SOURCE RECORDS
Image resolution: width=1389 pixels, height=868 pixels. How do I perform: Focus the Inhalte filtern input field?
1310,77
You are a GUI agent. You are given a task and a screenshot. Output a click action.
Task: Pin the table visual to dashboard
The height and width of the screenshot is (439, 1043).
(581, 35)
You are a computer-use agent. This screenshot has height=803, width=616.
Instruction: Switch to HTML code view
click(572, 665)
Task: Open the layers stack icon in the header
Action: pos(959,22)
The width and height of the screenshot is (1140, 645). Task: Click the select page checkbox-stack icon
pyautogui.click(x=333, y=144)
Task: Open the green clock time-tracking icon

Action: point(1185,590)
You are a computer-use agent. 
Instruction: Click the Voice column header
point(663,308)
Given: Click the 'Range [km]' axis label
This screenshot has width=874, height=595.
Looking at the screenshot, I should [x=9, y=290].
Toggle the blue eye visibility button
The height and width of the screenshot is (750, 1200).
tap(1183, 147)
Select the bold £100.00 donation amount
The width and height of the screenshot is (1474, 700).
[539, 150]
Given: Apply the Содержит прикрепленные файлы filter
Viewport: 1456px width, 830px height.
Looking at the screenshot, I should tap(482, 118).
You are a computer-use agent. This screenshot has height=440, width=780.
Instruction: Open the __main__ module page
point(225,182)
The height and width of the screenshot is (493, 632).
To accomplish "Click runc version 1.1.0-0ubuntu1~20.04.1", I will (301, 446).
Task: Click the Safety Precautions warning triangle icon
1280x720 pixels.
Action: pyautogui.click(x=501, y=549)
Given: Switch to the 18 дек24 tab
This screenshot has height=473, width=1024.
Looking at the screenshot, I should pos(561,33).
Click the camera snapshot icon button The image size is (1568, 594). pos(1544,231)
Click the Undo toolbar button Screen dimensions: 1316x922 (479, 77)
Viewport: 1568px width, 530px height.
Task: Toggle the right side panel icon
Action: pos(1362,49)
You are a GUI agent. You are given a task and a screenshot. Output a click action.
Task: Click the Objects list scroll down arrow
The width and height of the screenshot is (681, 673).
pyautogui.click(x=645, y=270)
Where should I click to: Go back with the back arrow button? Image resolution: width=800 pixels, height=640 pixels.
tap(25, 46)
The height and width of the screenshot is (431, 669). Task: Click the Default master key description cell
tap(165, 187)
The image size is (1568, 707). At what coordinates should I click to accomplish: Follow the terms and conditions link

PROBLEM STATEMENT
Please go through the data above and copy each line that has the word "accomplish".

ANSWER
To accomplish "Click runc version 1.1.0-0ubuntu1~20.04.1", I will (301, 446).
The image size is (1568, 707). At what coordinates should I click to accomplish: Follow the terms and conditions link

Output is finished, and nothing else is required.